Senhor do Infinito, faze que todos saibam de Tua Lei, onde esplendem a Moral que harmoniza e dignifica; o Amor que sublima e diviniza; a Revelação que adverte, ilustra e consola; a Sabedoria que confere autoridade; e a Virtude que sintetiza a união com a Tua Divina Vontade.
Princípio Sem Fim do Cosmo, dá-nos o Conhecimento, para que Te adoremos em Espírito e Verdade, assim como Tu és e queres que Teus filhos venham a ser.
Afasta-nos, ó Pai Divino, de qualquer idolatria!
Livra-nos, ó Deus, de qualquer tentação!
Liberta-nos, ó Amor, de toda e qualquer iniqüidade!

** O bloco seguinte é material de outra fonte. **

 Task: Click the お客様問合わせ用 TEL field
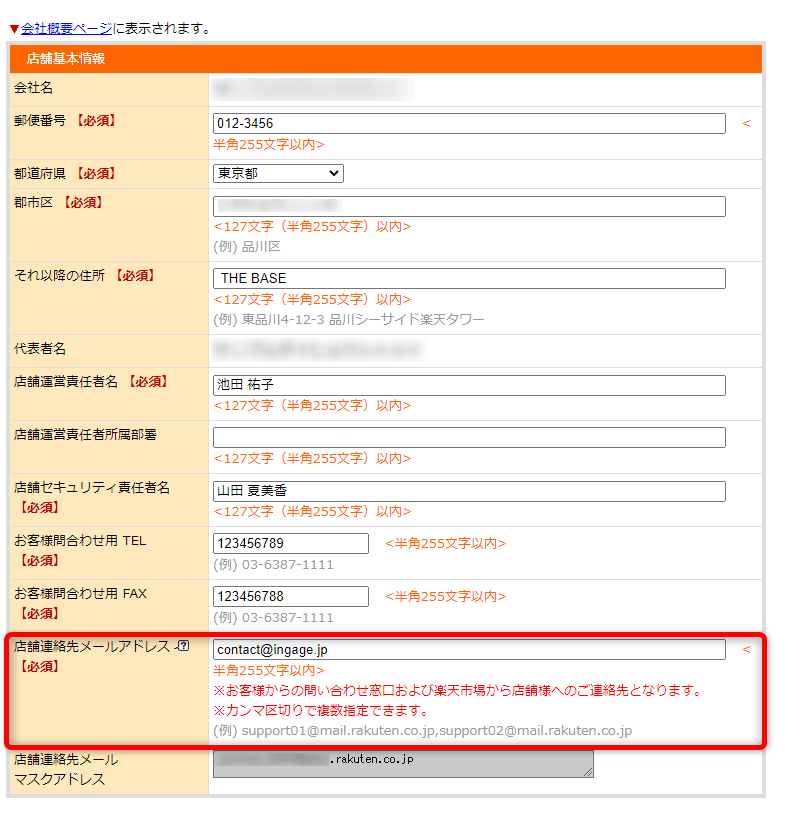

Pai Nosso, que és o Céu e está no imo de tudo e de todos, suspende nossas almas ao Teu Reino de Luz, Glória e Poder. Atrai-nos, Senhor, a esse Reino de Amor, Verdade e Justiça, que embora estando no seio dos mundos, das formas e das transições, é entretanto acima de mundos, formas e transições!
Pai de Justiça e de Verdade, dá-nos a Consciência da Unidade, para que façamos de nossa vontade a Tua Vontade, de nosso amor o Teu Amor, de nossa vida a razão de ser de Teus santos desígnios. E que assim sendo, ó Pai Divino, venhamos a transformar a Terra na Jerusalém Eterna, onde não haverá mais trevas e nem dores.